The result of this work has provided a “gateway” to the future of American healthcare – a future where medical records follow the patient, doctors have relevant medical data at their fingertips, citizens are better served through more complete public health data, and federal benefits can be administered more efficiently.”
“Like the Internet itself, the existing health data-sharing service -- called the National Health Information Network -- was created for government use, in this case to allow doctors to exchange medical information from veterans' and military hospitals as well as for speeding up processing of Social Security disability claims. Though it's never been tested for wide public use, officials expect to quickly retool it to do so.
The system relies on open-source software called CONNECT, which was developed by more than 20 federal agencies to share health information. Officials have spent millions of dollars on the system, but expect to adapt it for public use at little additional cost.”
At CONNECT Code-A-Thons, programmers convene to work together on projects related to CONNECT. A Code-A-Thon is a form of hackathon, which is a term well defined by Wikipedia at this link. The events occur quarterly and move each time to a different location throughout the country.
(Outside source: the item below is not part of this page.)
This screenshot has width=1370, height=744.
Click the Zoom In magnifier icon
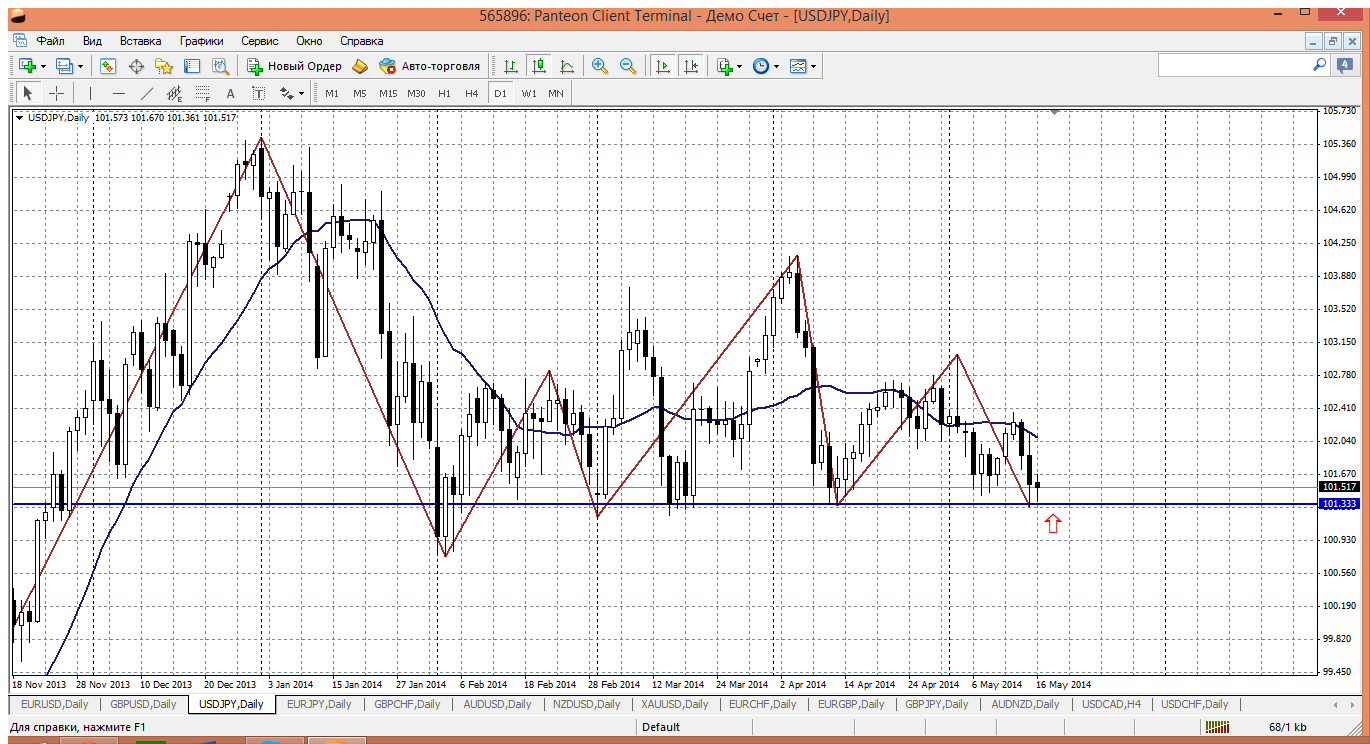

Code-A-Thons typically last two days and include short plenary sessions where experts provide detail about their experiences in the open source community, and program personnel provide insight into the current and future architecture of the solutions. This is followed by hand-on programming where attendees break up into groups and work on projects they are interested in. People work on what they want to with little to no restrictions on direction or goal of the programming.
CONNECT Code-A-Thons are attended by professionals and students, representing federal and state agencies, healthcare providers, insurance companies, health information exchanges, cities, universities and health IT vendors, among other health stakeholders.